The primary sources of jet noise for a high-speed air jet (meaning when the exhaust velocity exceeds about 100 m/s; 360 km/h; 225 mph) are "jet mixing noise" and, for supersonic flow, shock associated noise. Acoustic sources within the "jet pipe" also contribute to the noise, mainly at lower speeds, which include combustion noise, and sounds produced by interactions of a turbulent stream with fans, compressors, and turbine systems.

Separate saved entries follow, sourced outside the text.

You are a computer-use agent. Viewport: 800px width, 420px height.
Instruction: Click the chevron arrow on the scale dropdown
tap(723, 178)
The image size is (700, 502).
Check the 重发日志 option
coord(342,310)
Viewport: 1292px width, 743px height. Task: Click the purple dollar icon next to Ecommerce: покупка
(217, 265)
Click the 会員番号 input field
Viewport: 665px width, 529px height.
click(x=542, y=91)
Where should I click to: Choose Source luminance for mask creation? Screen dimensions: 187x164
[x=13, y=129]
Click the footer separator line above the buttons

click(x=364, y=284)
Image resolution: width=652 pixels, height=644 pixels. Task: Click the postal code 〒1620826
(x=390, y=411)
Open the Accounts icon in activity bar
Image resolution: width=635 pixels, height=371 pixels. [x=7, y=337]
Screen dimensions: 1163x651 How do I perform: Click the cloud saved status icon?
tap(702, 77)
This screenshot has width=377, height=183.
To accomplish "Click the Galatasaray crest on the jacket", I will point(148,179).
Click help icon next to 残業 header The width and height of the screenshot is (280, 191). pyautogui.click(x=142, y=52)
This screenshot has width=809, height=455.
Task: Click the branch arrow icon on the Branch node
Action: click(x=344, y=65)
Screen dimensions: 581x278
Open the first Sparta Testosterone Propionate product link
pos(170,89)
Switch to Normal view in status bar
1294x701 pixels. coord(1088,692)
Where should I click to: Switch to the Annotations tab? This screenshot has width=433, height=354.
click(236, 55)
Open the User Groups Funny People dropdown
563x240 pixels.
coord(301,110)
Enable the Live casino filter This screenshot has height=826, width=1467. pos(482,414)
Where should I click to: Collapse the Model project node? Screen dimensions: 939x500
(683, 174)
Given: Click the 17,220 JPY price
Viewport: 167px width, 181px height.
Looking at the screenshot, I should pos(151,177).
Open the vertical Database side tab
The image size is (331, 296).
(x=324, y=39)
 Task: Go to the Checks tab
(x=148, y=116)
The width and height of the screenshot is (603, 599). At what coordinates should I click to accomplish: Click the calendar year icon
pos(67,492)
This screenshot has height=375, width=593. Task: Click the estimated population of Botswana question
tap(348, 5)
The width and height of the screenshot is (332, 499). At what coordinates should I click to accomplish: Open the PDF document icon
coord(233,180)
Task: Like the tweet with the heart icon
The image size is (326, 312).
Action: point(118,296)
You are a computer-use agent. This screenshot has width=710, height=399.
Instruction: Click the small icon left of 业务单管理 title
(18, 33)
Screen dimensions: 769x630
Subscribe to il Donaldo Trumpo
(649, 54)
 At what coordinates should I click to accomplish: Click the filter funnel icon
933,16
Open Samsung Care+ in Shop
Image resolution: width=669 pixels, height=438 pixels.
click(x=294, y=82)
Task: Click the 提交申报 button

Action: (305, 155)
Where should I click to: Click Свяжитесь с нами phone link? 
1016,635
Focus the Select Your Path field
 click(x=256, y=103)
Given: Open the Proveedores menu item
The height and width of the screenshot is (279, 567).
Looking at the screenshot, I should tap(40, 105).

The jet mixing sound is created by the turbulent mixing of a jet with the ambient fluid, in most cases, air. The mixing initially occurs in an annular shear layer, which grows with the length of the nozzle. The mixing region generally fills the entire jet at four or five diameters from the nozzle. The high-frequency components of the sound are mainly stationed close to the nozzle, where the dimensions of the turbulence eddies are small. Further down the jet, where the eddy size is similar to the jet diameter, is where lower frequency begins.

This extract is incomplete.